## WHAT THE TASK REQUIRES
Once the line with "This screenshot has height=706, width=1026." is found in the entries below, repeat it and each following line exactly, up to and including the line with "Click transfer icon". Add no other lines.
----------------------------------------
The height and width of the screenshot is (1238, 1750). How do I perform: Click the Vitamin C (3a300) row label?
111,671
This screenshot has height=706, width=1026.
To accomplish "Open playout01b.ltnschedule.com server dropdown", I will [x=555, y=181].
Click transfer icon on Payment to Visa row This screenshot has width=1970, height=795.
----------------------------------------
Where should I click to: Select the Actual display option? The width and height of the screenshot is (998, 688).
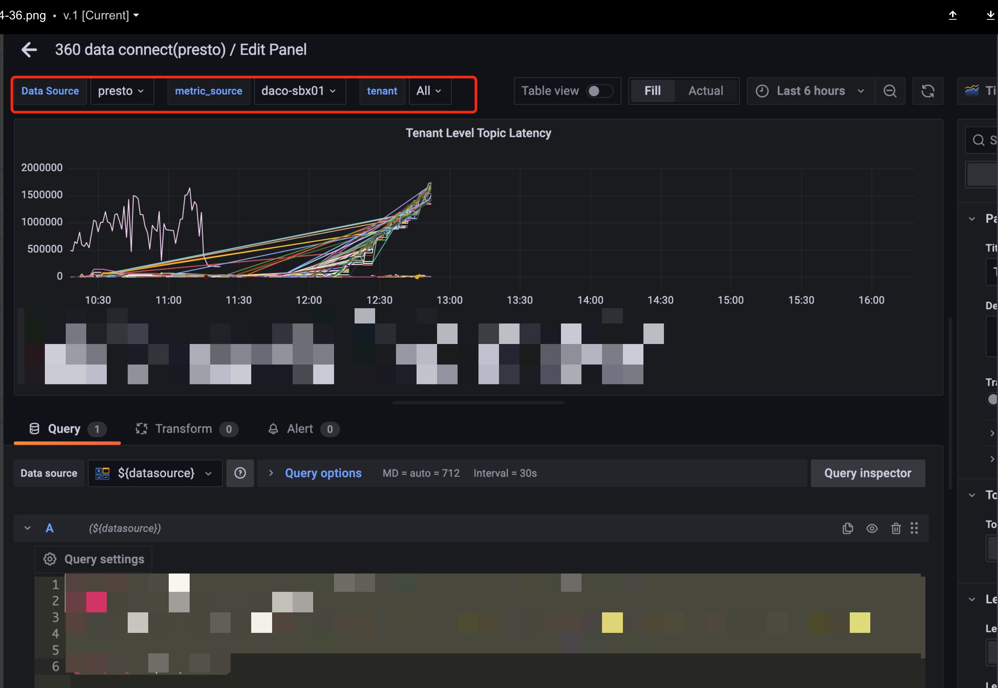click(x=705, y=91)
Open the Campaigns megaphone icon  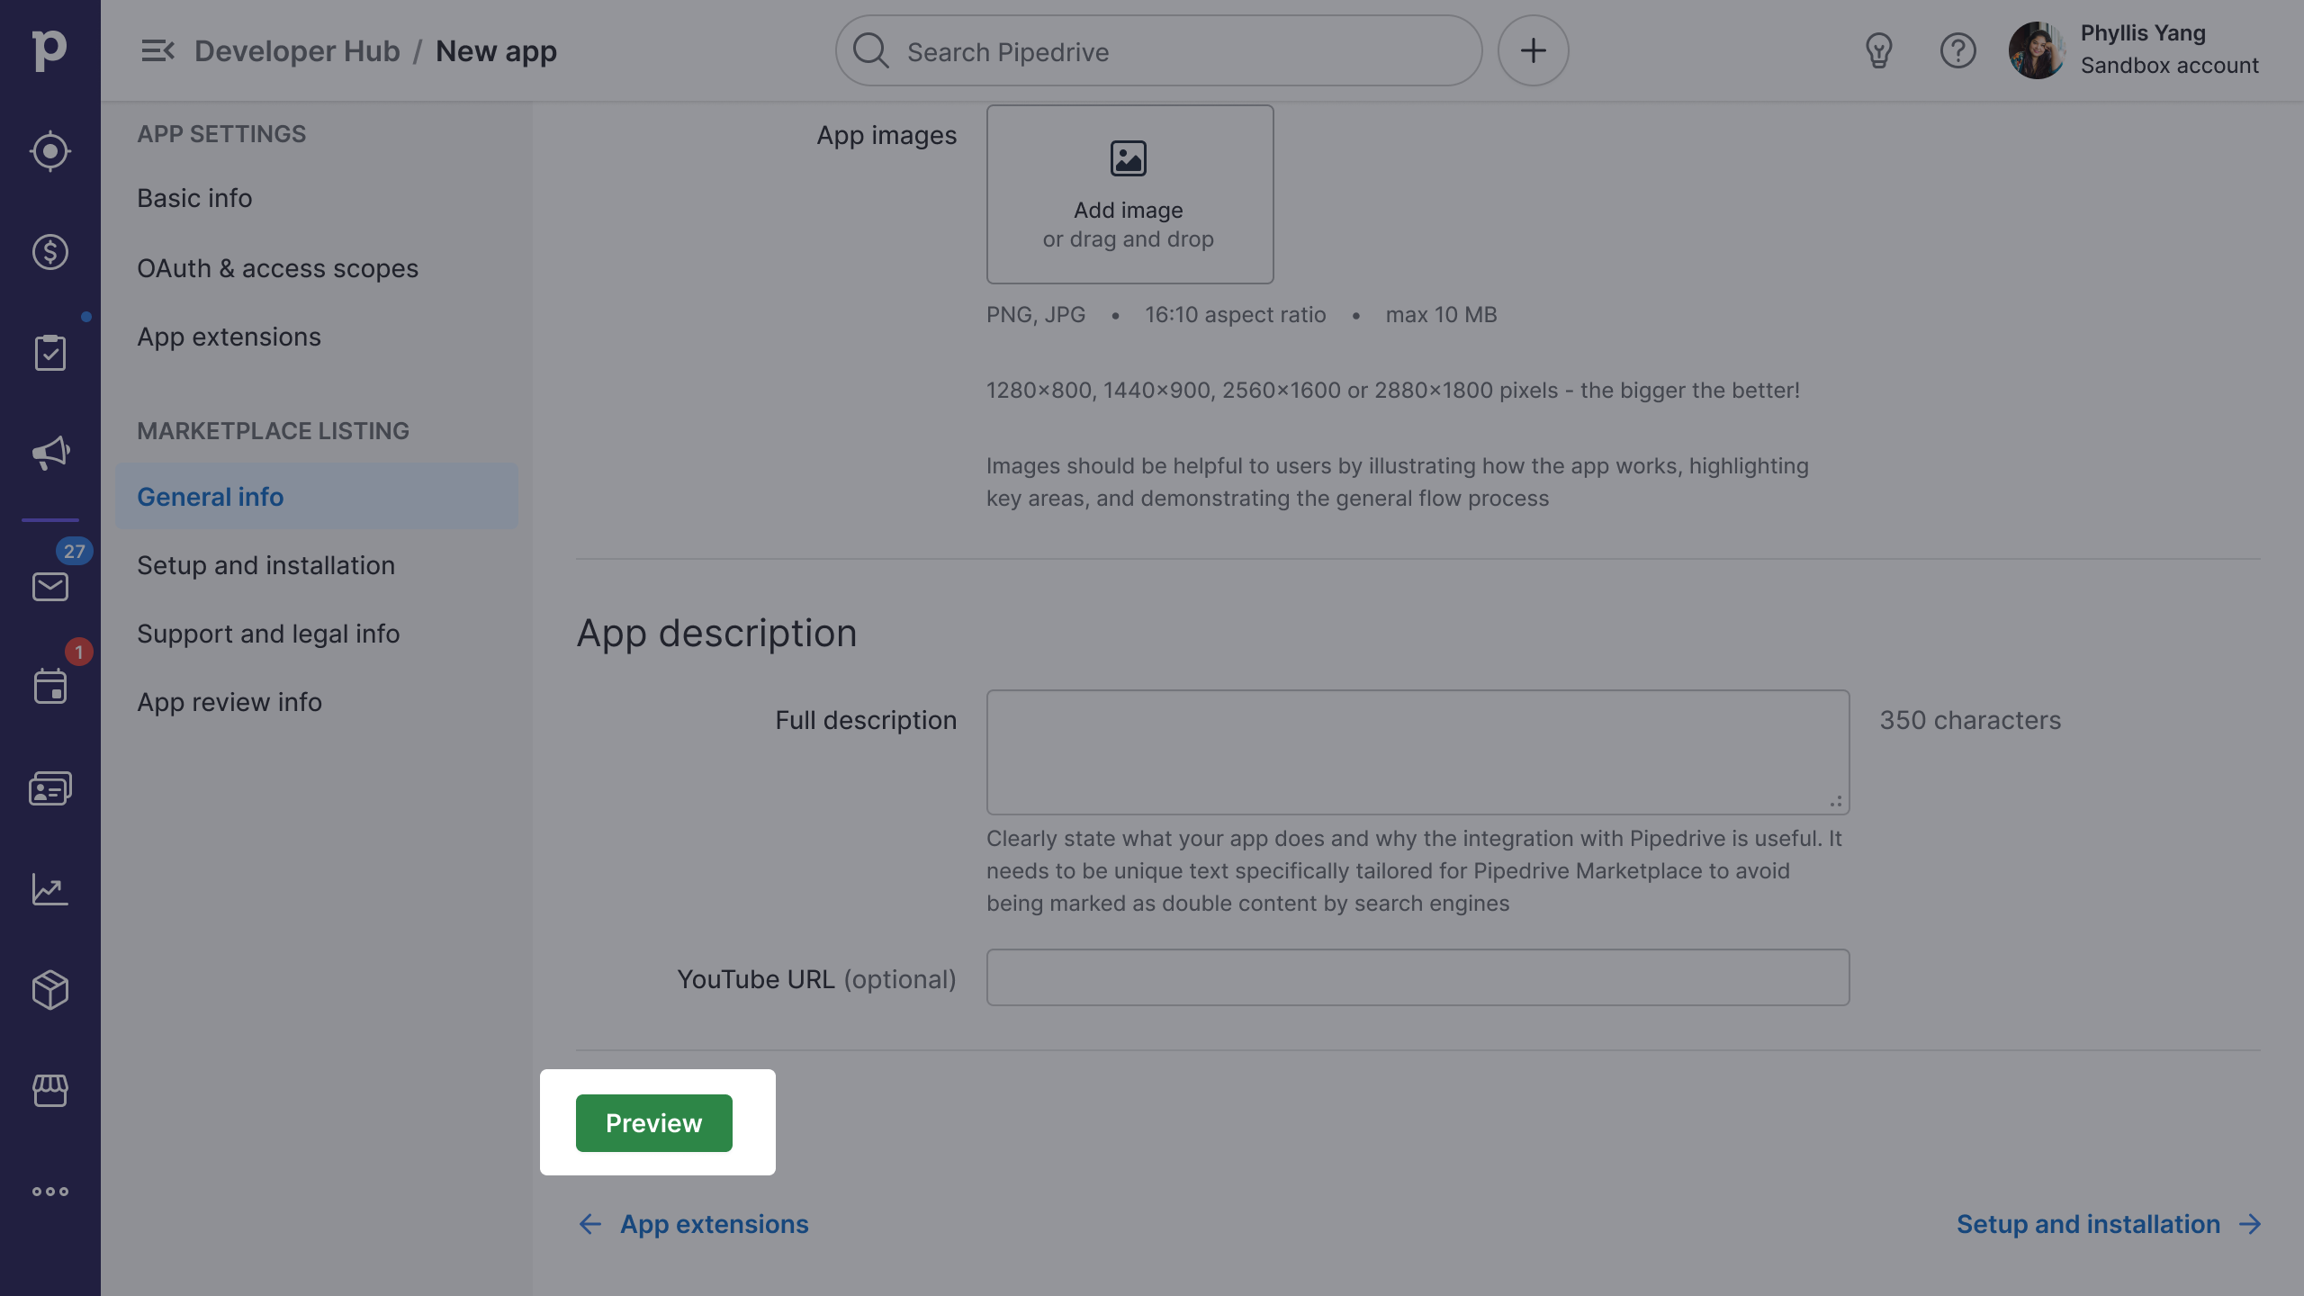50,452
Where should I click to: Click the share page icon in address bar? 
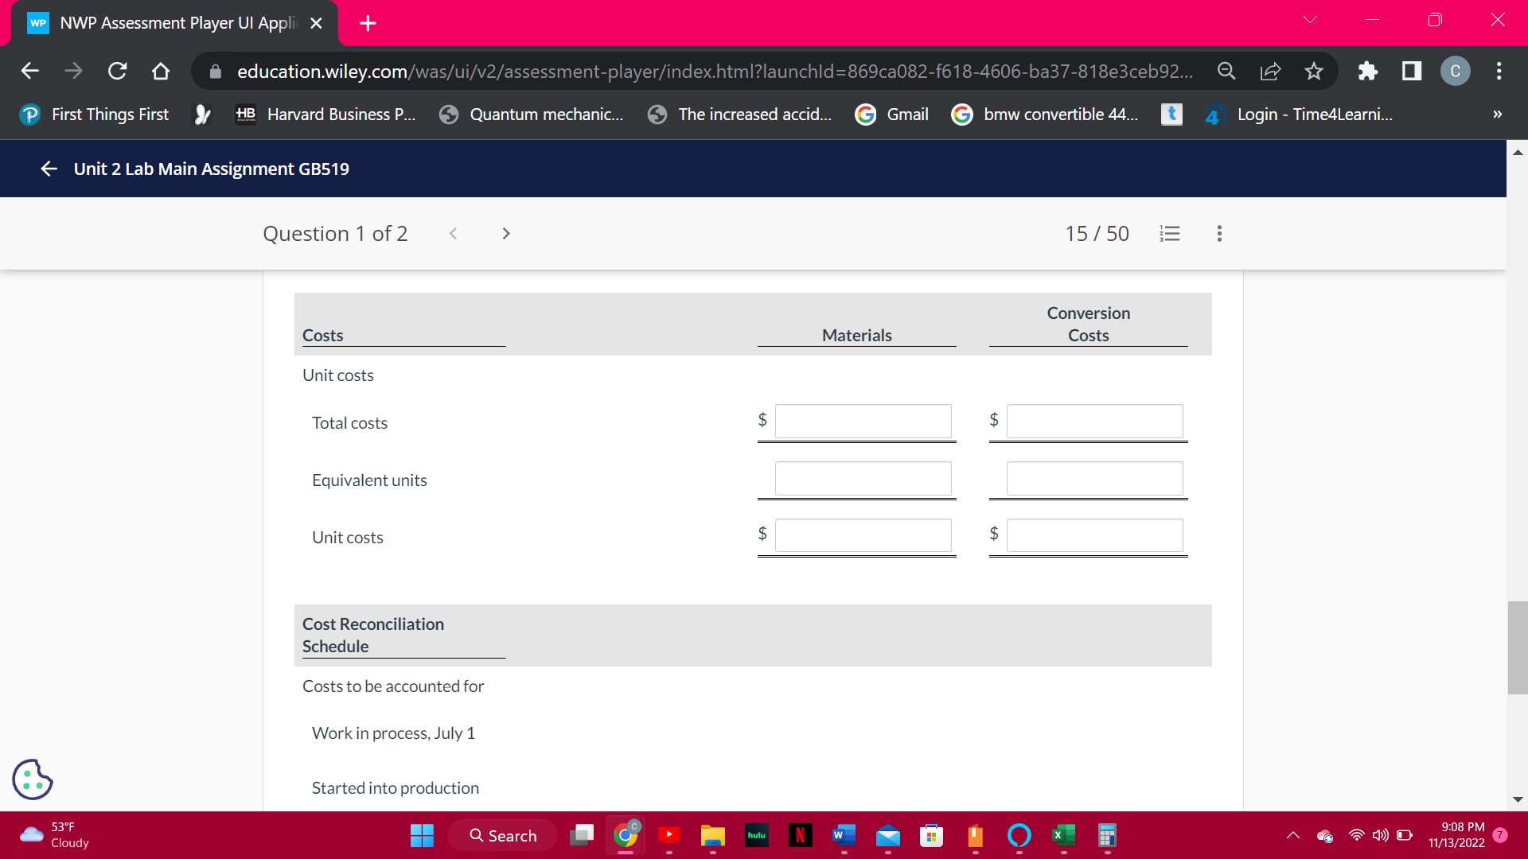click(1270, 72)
----------------------------------------
## SOLVED EXERCISE
This screenshot has height=706, width=1026.
To accomplish "Open playout01b.ltnschedule.com server dropdown", I will [x=555, y=181].
Click transfer icon on Payment to Visa row This screenshot has width=1970, height=795.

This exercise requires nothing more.